The first chapter includes a history of firearms technique. It emphasises that Europe became the centre of innovation during the 18th and 19th century while Asia was stagnating in terms of military technique. Whereas the Crimean War spurred the introduction of the rifled musket; major developments were the breech-loader (1850s to 1880s) and the magazine rifles until the introduction of the Maxim gun (1890s). For the slightly older or obsolete models a new market was found at the ‘periphery’.

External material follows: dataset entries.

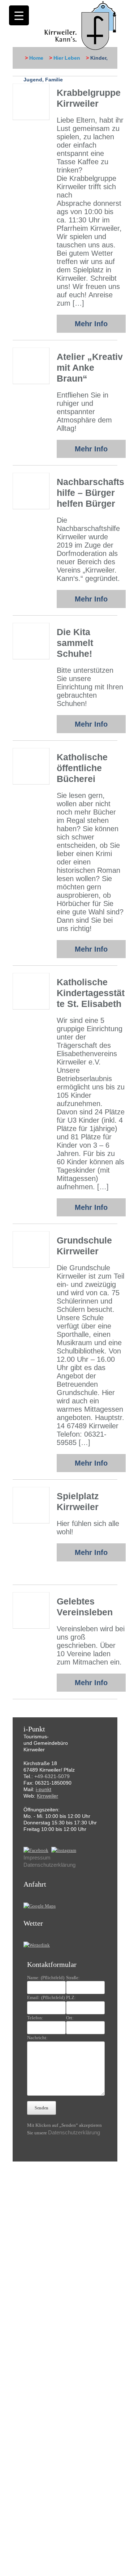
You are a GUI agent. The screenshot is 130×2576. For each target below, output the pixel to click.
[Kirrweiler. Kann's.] (80, 25)
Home (36, 58)
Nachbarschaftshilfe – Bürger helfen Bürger (90, 493)
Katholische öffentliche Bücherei (82, 768)
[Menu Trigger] (19, 15)
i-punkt (43, 1789)
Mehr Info (91, 324)
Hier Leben (66, 58)
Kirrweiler (47, 1796)
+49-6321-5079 (52, 1776)
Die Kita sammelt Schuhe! (75, 643)
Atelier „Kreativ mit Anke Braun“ (90, 367)
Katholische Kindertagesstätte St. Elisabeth (91, 993)
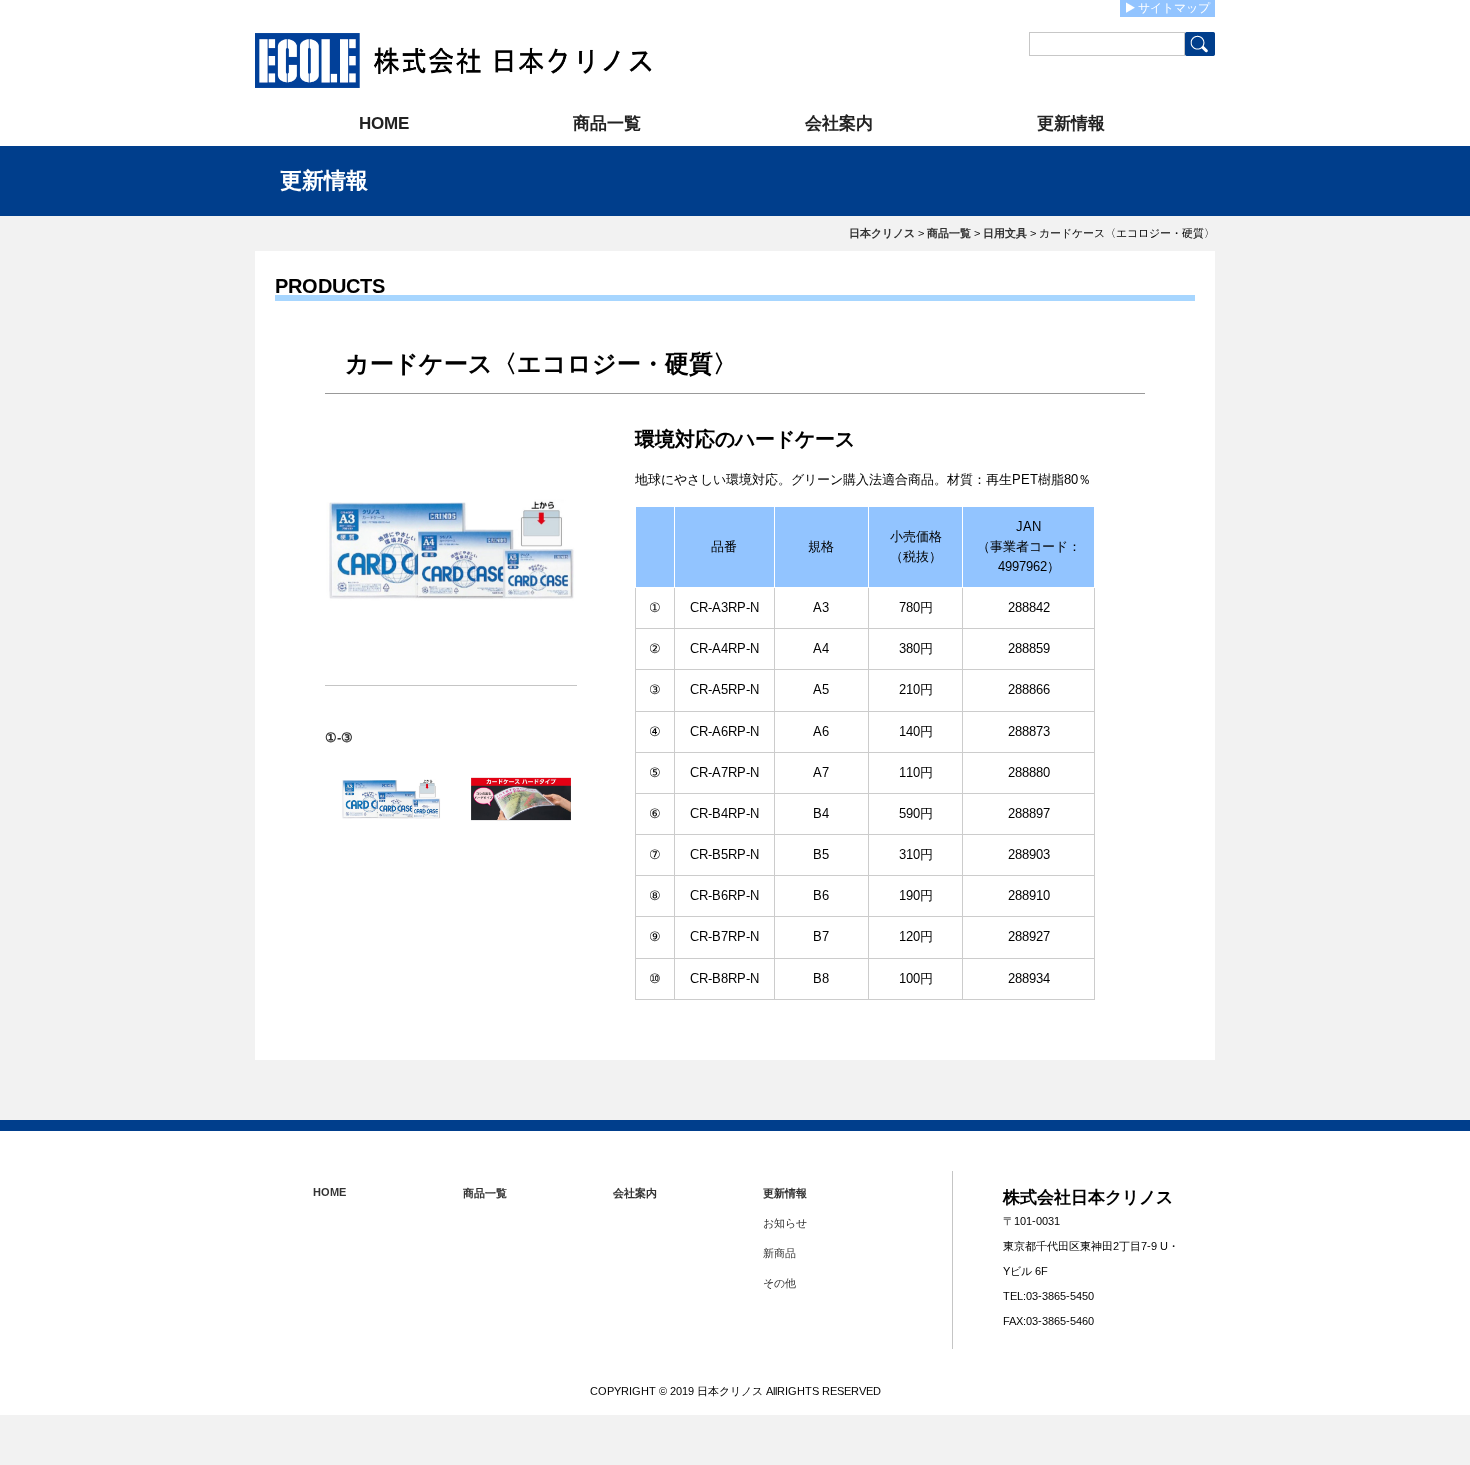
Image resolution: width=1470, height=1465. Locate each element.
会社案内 (839, 123)
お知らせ (785, 1223)
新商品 (779, 1253)
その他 (779, 1283)
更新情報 (1071, 123)
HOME (384, 123)
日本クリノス (882, 233)
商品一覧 (607, 123)
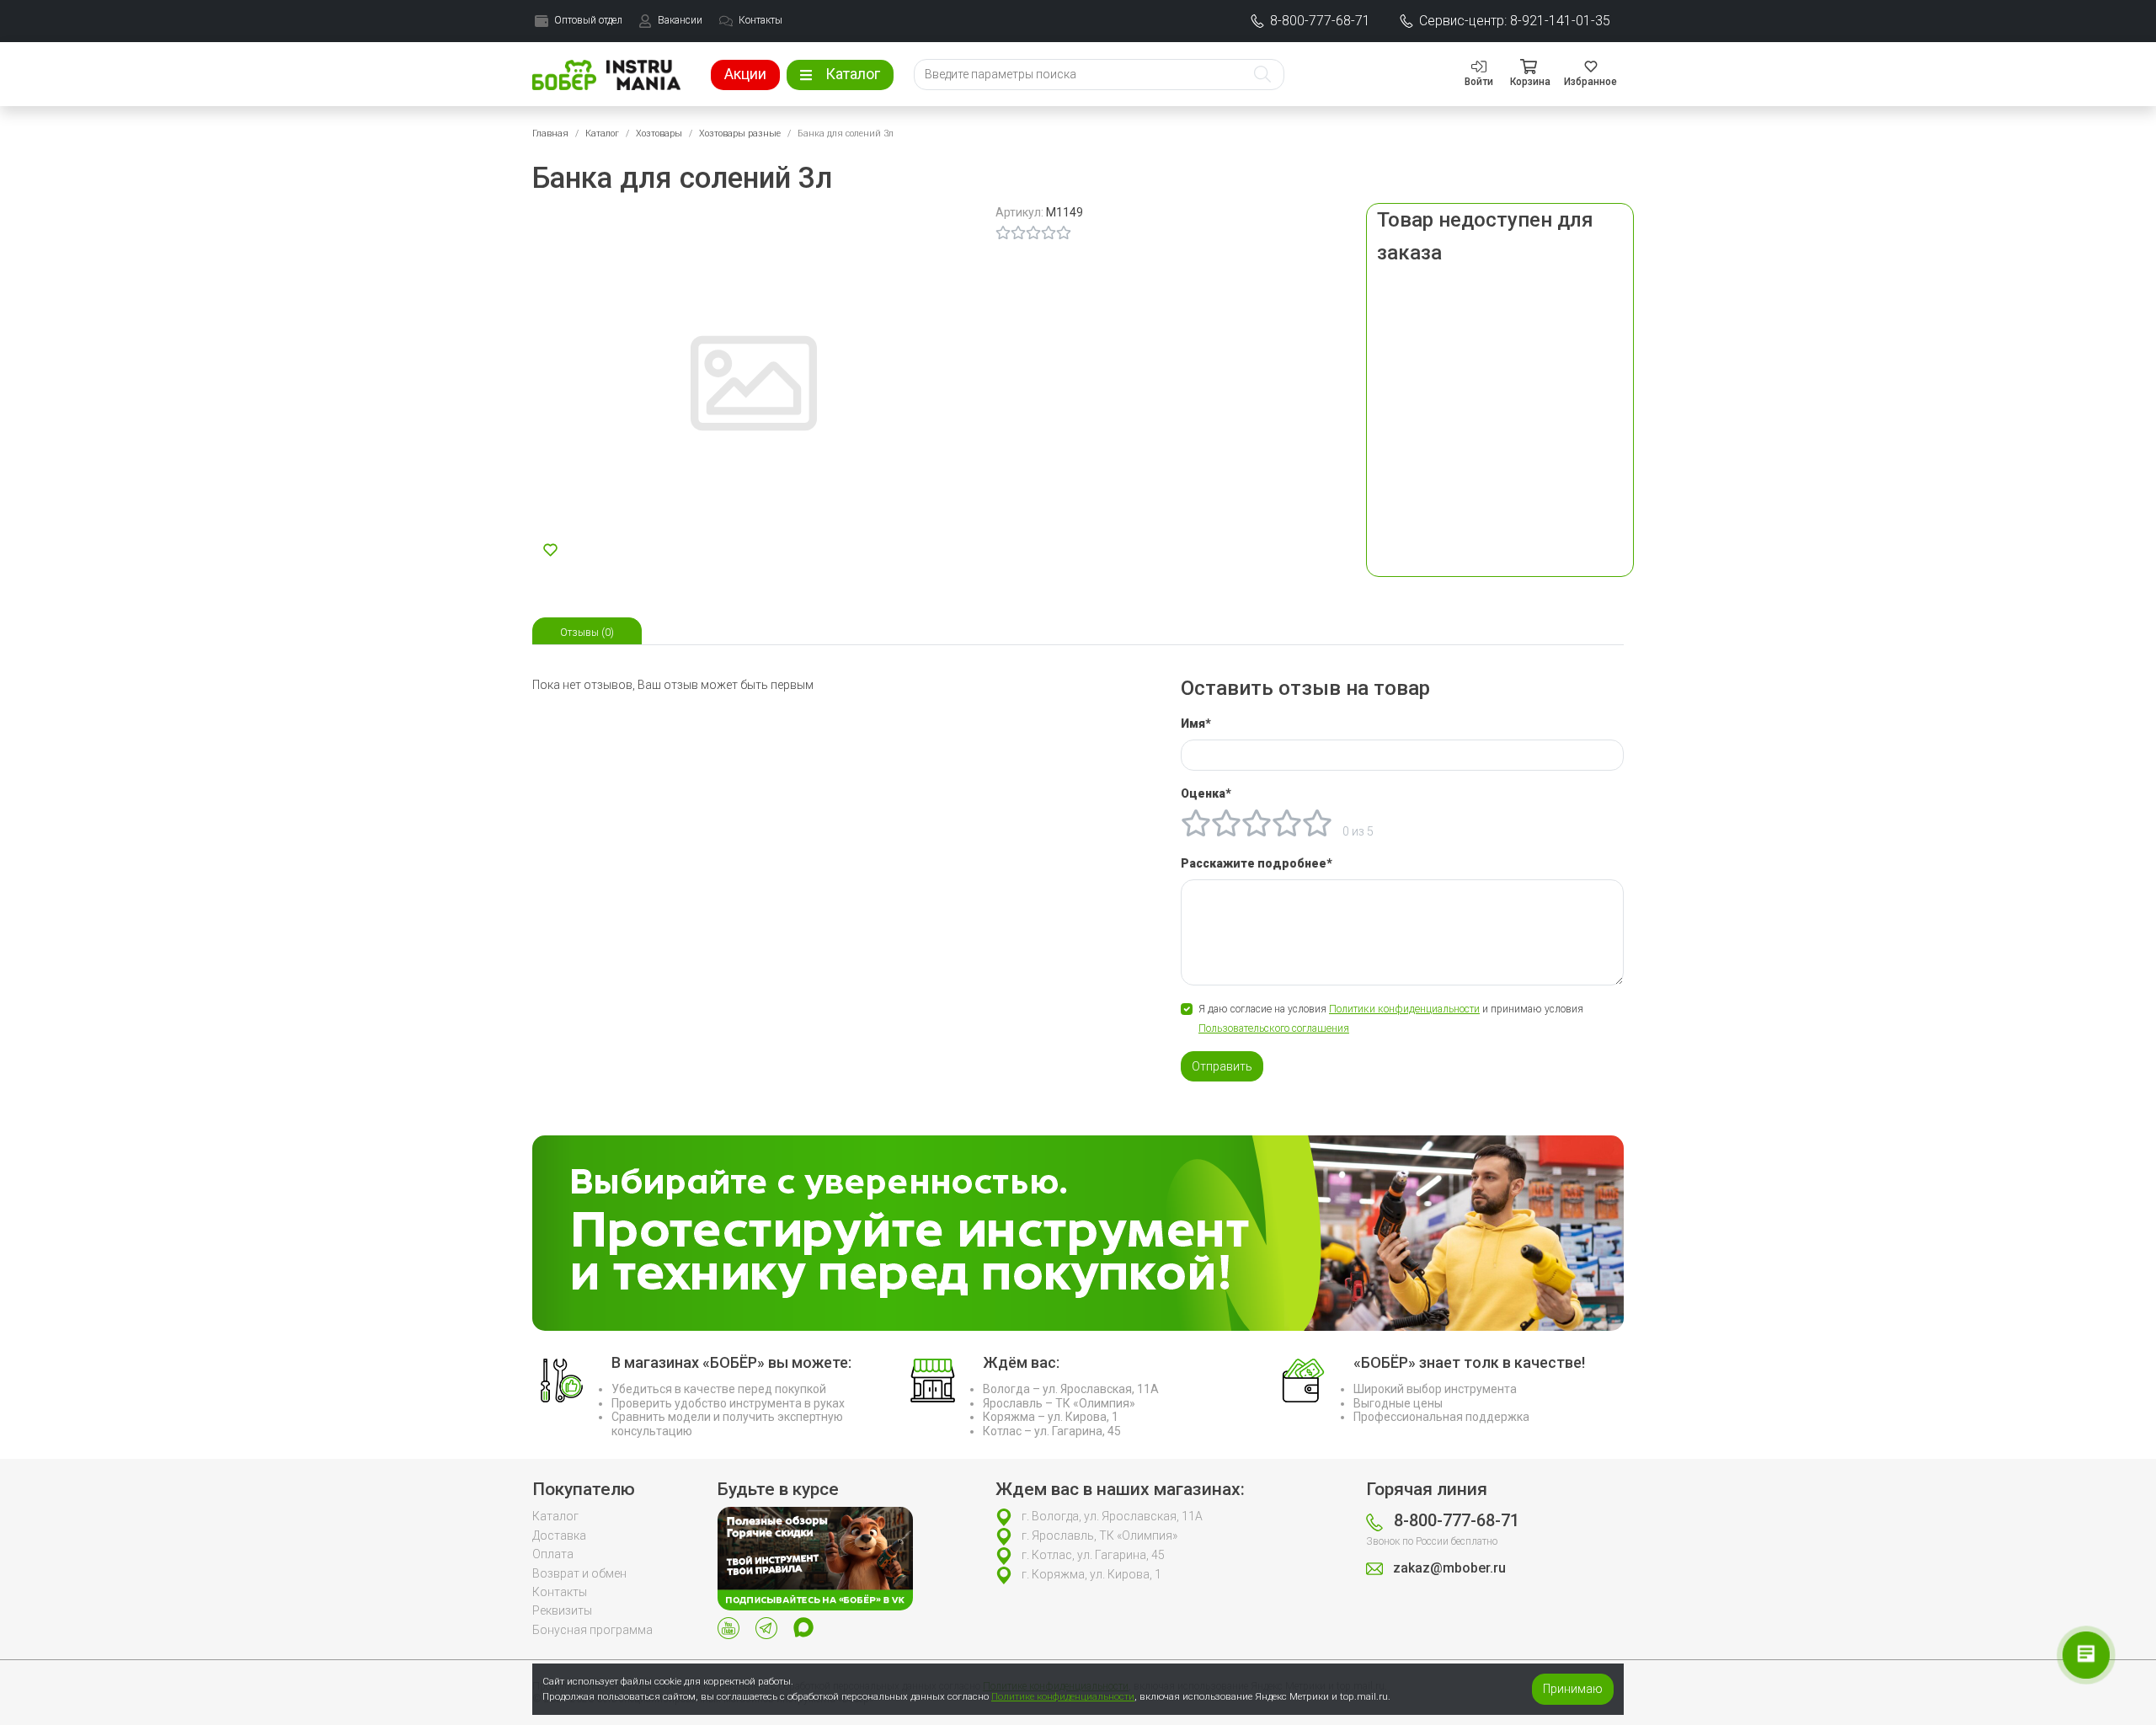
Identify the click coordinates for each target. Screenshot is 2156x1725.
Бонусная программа (592, 1630)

Chapter 2 thoroughly analyses Birmingham’s small arms industry. Chew outlines its elastic character, the complex relationship between private and state-run industries, and the challenges posed on small producers by mass production of interchangeable parts. The Birmingham industry played indeed a major role as supplier of small arms to the ‘periphery’. Nevertheless, by the second half of the 19th century, its export to the ‘periphery’ – although still comprising an annual average of about 100-150,000 African trade muskets – was far outnumbered by Belgian competitors. Interestingly, the Birmingham and the Liège based gun-smiths also cooperated in their production for the foreign market.
Surveying the Indian Ocean World as a whole for over more than thirteen decades, chapters 3 and 4 offer rather general accounts including selective examples. Concerning the ‘Western zone’, the author underlines the central position of Zanzibar and Muscat as nodes of the arms traffic. The immense diffusion of small arms in the 19th century led to a militarization of the geopolitical frontier and to spirals of violence. Attempts to control the diffusion of arms, such as in the case of the international blockade of the Swahili coast in 1888/89, only resulted in a shift of the porous arms frontier to the north, namely to the Arab peninsula and the Somali coast. Chew convincingly describes the implementation of arms control as an uneven process, “with metropolitan, colonial, local, and personal factors all influencing the pace and depth of enforcement.” (p. 117)
The marked increase of firearms in the Eastern zone of the Indian Ocean World commenced earlier than in the Western zone. At first, the principal gateway was the island-colony of Penang; then, Singapore became the centre of the arms trade network in the Eastern Archipelago. Benefiting from the geographical fragmentation of the area, piracy played a more important role here than in the Western zone. Both zones shared the fact that occasional restrictions of the arms traffic led to a geographical shift of it. Interestingly, even the Arab peninsula and the Persian Gulf could alternatively function as arms supplier of the Eastern part of the Indian Ocean.
Chew underlines the ambivalent character of firearms serving, on the one hand, as ‘tools’ of empire (p. 25) while, on the other hand, enabling resistance at the ‘periphery’. In the concluding chapter 5 he argues that it would be erroneous to reduce European imperial domination to the supremacy in armament. As Chew argues, firearms in the hand of ‘indigenous’ societies could indeed be powerful instruments fighting imperial rule.
Chew’s approach proofs particularly fruitful for the cases in which he points at similarities and differences between the Western and the Eastern zones of the Indian Ocean World. For instance, in both zones firearms “filled an important niche in the indigenous arsenal” (p. 193) and enabled “new patterns of indigenous state formation” (p. 6). At the same time, the study limits itself by hardly abandoning a narrative of British Empire history and by consulting almost exclusively British and British Indian files. Was the European metropole really always the centre of the processes considered here? In my opinion, the author’s own results – e.g. when he emphasises the role of Indian and Chinese trading and financing networks – even contradict this viewpoint. Such critical comments should, however, not diminish the contribution of this pioneering study that enriches our understanding of the Indian Ocean World and inspires further research on the history of arms trade.